## [What the task asks]
Beneath this line is the data. Output exactly the lines from the line with "The image size is (674, 572)." to the line with "Viewport: 1382px width, 822px height.", both ends included, and nothing more.

## [Data under study]
---
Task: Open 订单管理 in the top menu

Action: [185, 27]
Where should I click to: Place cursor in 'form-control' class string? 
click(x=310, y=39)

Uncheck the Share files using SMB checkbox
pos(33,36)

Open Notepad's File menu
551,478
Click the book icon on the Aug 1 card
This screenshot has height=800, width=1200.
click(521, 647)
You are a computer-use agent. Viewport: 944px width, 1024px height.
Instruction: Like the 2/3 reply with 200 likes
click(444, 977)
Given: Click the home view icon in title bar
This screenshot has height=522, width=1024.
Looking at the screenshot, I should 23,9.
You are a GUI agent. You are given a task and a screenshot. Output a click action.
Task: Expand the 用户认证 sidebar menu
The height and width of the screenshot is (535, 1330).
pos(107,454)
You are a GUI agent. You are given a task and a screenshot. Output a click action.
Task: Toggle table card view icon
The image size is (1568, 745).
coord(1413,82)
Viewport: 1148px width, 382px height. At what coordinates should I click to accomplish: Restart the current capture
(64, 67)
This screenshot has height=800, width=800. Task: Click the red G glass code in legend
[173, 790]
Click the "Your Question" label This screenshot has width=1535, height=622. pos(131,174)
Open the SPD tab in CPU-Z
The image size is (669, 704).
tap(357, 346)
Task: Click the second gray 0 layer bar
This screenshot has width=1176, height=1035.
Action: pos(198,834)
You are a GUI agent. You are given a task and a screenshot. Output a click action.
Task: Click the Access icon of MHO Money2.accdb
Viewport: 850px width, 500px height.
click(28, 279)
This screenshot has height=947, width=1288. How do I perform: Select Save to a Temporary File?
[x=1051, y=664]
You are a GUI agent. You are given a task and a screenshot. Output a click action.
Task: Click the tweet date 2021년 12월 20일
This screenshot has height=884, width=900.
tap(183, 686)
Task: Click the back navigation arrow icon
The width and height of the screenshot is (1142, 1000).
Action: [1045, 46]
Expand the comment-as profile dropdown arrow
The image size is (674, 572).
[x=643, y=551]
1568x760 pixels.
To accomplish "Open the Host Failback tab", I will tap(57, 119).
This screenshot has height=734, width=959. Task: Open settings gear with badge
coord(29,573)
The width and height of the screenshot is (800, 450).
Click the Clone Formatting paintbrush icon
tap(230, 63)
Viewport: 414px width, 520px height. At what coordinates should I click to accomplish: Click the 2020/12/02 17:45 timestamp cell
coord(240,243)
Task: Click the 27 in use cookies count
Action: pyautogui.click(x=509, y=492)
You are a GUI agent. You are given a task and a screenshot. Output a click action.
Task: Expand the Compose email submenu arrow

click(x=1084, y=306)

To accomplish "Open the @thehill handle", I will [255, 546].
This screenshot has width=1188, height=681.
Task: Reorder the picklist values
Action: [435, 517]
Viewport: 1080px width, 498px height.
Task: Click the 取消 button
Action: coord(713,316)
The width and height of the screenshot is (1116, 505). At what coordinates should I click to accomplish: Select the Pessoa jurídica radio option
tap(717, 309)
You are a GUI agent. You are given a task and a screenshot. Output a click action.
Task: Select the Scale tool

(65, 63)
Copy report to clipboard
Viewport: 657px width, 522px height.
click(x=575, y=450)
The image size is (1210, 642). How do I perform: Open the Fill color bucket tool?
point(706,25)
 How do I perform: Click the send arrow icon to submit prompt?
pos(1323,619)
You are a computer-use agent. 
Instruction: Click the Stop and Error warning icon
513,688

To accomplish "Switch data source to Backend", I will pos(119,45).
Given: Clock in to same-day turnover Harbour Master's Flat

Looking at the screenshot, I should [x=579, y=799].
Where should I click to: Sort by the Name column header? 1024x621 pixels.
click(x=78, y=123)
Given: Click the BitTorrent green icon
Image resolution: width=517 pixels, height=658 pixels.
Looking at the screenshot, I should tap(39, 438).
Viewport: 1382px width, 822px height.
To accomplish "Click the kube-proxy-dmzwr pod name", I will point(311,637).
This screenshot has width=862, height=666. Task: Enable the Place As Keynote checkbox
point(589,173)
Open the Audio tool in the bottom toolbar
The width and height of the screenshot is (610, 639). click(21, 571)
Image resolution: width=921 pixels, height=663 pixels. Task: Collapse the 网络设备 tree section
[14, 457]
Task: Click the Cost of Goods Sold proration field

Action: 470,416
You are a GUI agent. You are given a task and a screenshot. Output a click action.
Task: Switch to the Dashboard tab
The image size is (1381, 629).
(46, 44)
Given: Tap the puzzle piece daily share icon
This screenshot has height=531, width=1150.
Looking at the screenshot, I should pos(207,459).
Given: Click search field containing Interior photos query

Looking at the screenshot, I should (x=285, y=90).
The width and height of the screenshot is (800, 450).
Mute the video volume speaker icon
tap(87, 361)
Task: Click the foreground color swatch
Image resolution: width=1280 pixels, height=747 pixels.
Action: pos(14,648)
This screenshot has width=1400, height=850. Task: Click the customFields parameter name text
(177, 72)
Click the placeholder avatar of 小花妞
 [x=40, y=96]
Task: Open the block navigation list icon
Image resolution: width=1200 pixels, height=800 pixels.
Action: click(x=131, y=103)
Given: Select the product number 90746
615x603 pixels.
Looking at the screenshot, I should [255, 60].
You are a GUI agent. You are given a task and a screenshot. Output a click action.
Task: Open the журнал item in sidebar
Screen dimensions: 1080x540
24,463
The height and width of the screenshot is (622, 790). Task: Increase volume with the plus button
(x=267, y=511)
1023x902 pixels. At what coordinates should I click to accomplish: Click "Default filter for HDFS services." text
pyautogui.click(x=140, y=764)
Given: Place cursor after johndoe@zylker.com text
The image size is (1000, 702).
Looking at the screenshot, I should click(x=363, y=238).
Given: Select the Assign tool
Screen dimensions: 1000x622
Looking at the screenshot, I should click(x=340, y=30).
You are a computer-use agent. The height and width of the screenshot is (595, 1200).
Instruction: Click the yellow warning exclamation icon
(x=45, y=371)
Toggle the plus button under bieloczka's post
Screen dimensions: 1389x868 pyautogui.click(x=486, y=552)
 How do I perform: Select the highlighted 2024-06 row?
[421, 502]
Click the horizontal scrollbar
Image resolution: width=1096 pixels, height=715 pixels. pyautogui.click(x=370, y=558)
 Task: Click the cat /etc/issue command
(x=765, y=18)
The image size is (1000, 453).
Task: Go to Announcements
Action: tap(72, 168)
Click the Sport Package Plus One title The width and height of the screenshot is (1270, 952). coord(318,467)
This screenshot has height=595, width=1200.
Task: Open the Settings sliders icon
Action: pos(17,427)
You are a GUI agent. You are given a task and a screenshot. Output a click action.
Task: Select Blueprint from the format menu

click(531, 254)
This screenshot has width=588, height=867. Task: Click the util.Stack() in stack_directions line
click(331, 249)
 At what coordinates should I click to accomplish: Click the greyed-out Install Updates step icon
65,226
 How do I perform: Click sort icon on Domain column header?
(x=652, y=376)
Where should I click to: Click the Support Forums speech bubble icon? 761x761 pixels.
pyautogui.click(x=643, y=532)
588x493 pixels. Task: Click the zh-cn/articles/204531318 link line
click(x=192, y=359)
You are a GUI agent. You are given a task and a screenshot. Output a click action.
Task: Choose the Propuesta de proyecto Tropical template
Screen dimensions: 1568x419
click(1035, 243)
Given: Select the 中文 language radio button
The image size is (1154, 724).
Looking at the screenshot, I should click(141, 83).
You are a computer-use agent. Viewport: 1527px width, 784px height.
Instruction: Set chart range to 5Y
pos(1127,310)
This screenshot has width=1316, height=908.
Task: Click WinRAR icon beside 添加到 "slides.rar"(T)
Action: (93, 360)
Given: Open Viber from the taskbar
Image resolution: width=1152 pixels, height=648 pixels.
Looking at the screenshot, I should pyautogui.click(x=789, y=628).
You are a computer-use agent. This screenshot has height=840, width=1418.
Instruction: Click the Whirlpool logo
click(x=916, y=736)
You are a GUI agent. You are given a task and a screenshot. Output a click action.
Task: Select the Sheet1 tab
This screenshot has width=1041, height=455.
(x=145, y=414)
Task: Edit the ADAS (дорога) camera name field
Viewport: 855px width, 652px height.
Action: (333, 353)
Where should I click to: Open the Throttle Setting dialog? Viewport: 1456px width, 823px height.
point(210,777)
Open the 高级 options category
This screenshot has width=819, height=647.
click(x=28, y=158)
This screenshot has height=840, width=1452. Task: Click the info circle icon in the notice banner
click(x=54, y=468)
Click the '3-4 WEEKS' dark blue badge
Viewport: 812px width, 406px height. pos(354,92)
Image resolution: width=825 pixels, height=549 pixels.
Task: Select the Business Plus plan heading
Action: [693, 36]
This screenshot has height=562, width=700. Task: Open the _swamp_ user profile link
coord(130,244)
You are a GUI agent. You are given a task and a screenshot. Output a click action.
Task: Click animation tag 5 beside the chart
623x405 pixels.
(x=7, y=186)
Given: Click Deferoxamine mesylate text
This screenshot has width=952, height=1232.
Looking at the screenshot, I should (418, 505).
---
## [Exercise output]
The image size is (674, 572).
[x=643, y=551]
1568x760 pixels.
To accomplish "Open the Host Failback tab", I will tap(57, 119).
This screenshot has height=734, width=959. Task: Open settings gear with badge
coord(29,573)
The width and height of the screenshot is (800, 450).
Click the Clone Formatting paintbrush icon
tap(230, 63)
Viewport: 414px width, 520px height. At what coordinates should I click to accomplish: Click the 2020/12/02 17:45 timestamp cell
coord(240,243)
Task: Click the 27 in use cookies count
Action: pyautogui.click(x=509, y=492)
You are a GUI agent. You are given a task and a screenshot. Output a click action.
Task: Expand the Compose email submenu arrow

click(x=1084, y=306)

To accomplish "Open the @thehill handle", I will [255, 546].
This screenshot has width=1188, height=681.
Task: Reorder the picklist values
Action: [435, 517]
Viewport: 1080px width, 498px height.
Task: Click the 取消 button
Action: coord(713,316)
The width and height of the screenshot is (1116, 505). At what coordinates should I click to accomplish: Select the Pessoa jurídica radio option
tap(717, 309)
You are a GUI agent. You are given a task and a screenshot. Output a click action.
Task: Select the Scale tool

(65, 63)
Copy report to clipboard
Viewport: 657px width, 522px height.
click(x=575, y=450)
The image size is (1210, 642). How do I perform: Open the Fill color bucket tool?
point(706,25)
 How do I perform: Click the send arrow icon to submit prompt?
pos(1323,619)
You are a computer-use agent. 
Instruction: Click the Stop and Error warning icon
513,688

To accomplish "Switch data source to Backend", I will pos(119,45).
Given: Clock in to same-day turnover Harbour Master's Flat

Looking at the screenshot, I should [x=579, y=799].
Where should I click to: Sort by the Name column header? 1024x621 pixels.
click(x=78, y=123)
Given: Click the BitTorrent green icon
Image resolution: width=517 pixels, height=658 pixels.
Looking at the screenshot, I should tap(39, 438).
Viewport: 1382px width, 822px height.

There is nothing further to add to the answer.